You start watching a new US drama series which the algorithm thinks you’ll enjoy.

Halfway through the first episode, you get a vague sense of familiarity with the subject matter. Halfway through the second episode the penny drops: it is a remake of a Spanish drama series you watched two years ago.

But you don’t have to be watching Netflix or Stan to have this new, ‘been there, seen that’ experience. You can also get it watching mainstream news networks. Or rather, watching their coverage of one particular story…

Yes, it is probably a good thing that President Assad is toast. But is this really the dawn of a new and unprecedented era of liberty and equality for one of the world’s most oppressed and dispossessed populations? Or is it, as the strangely muted applause of many pundits suggests, just the start of Season 4 of Arab Spring?

In which case, having seen Seasons 1, 2, and 3, we won’t need the subtitles to know what’s going on.

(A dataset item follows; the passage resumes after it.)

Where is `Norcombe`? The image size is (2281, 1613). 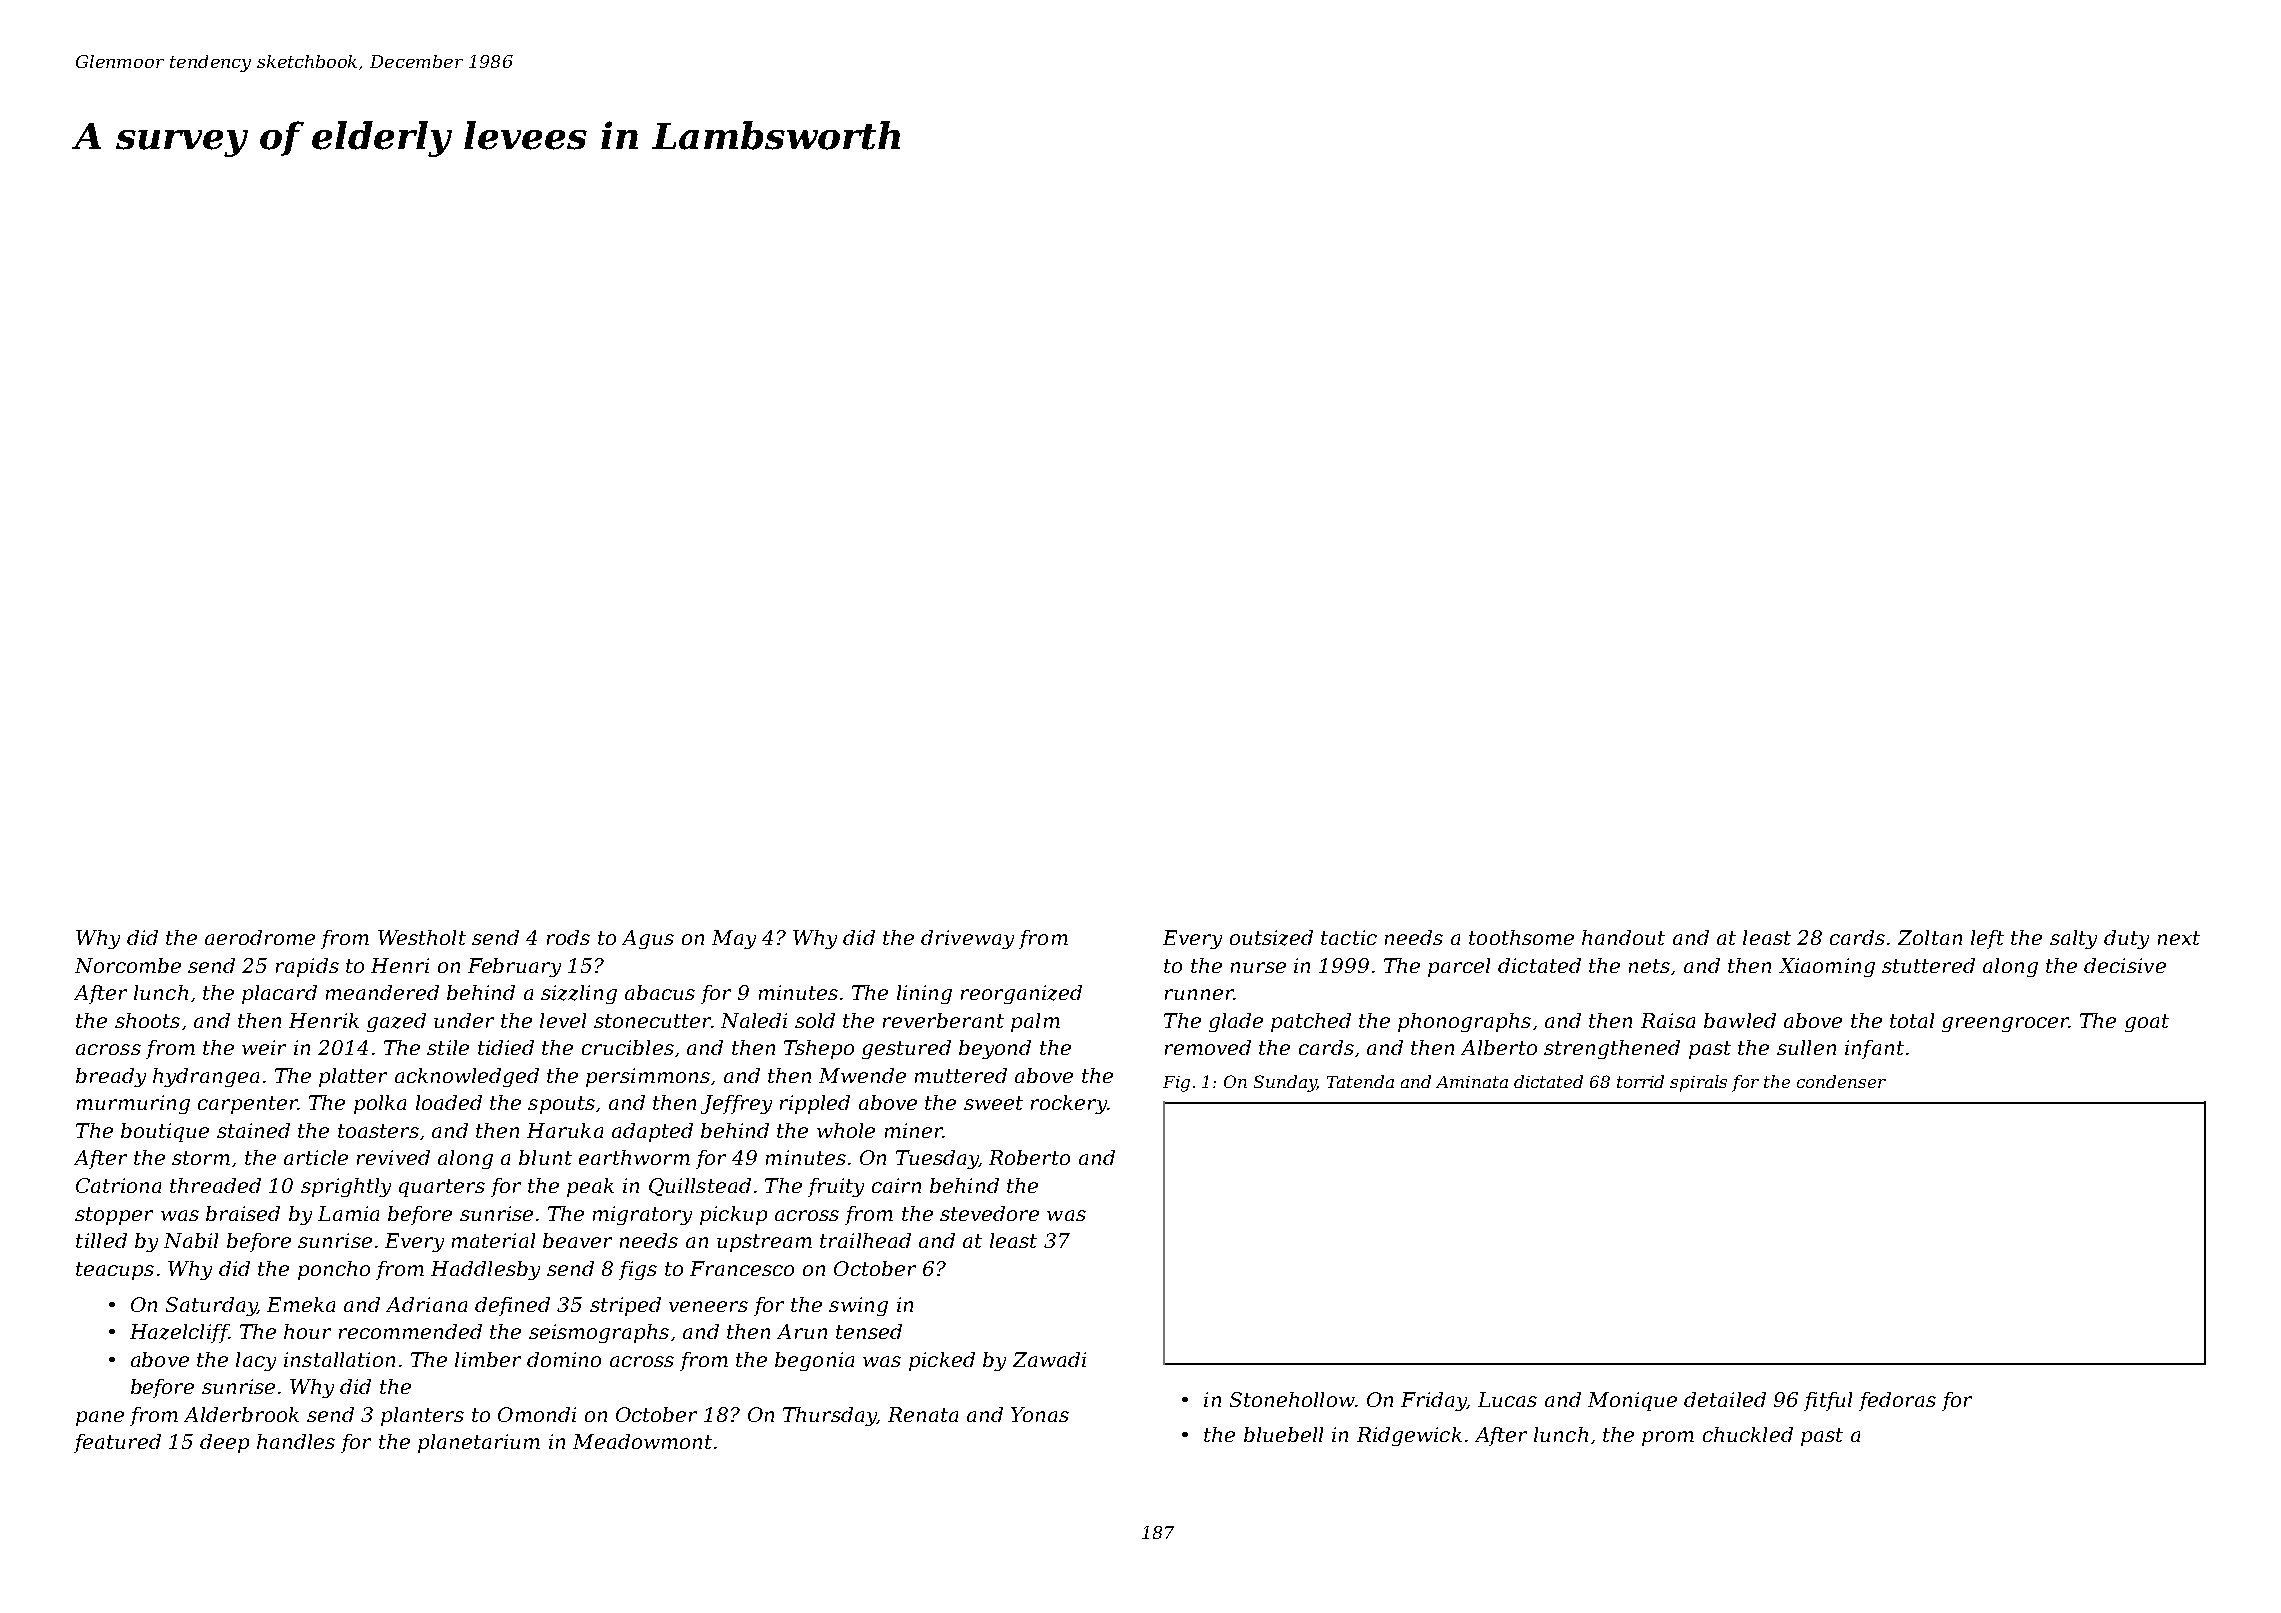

For some, the penny-dropping moment would have been the statue of Assad being pushed over and dragged through the streets of Damascus. For others it was the random firing of AK47s in the streets by, er, ordinary civilians (none of whom, even more worryingly, have been drinking).

But we all know what will follow.

Months or possibly years of violent chaos, during which groups of even more brutal, even more luxuriantly bearded men wrestle for control, while foreign governments stand tut-tutting on the sidelines, and sending money and arms to the groups who they believe will best serve their respective regional ambitions.

The season finale will show the group with the most AK-47s imposing an equally oppressive regime, and after the closing credits fade to black, we will learn from a series of sobering, serif font captions that twice as many Syrian women and children were killed in the aftermath of the coup than were killed by the man it deposed.

In the meantime, some of us will agree with Western leaders who have condemned Mr Trump’s response to the Syrian rebellion as evidence of isolationist ambitions. Others might think those leaders should take a leaf out of the Trump playbook before framing their own foreign policy: and watch a bit more television.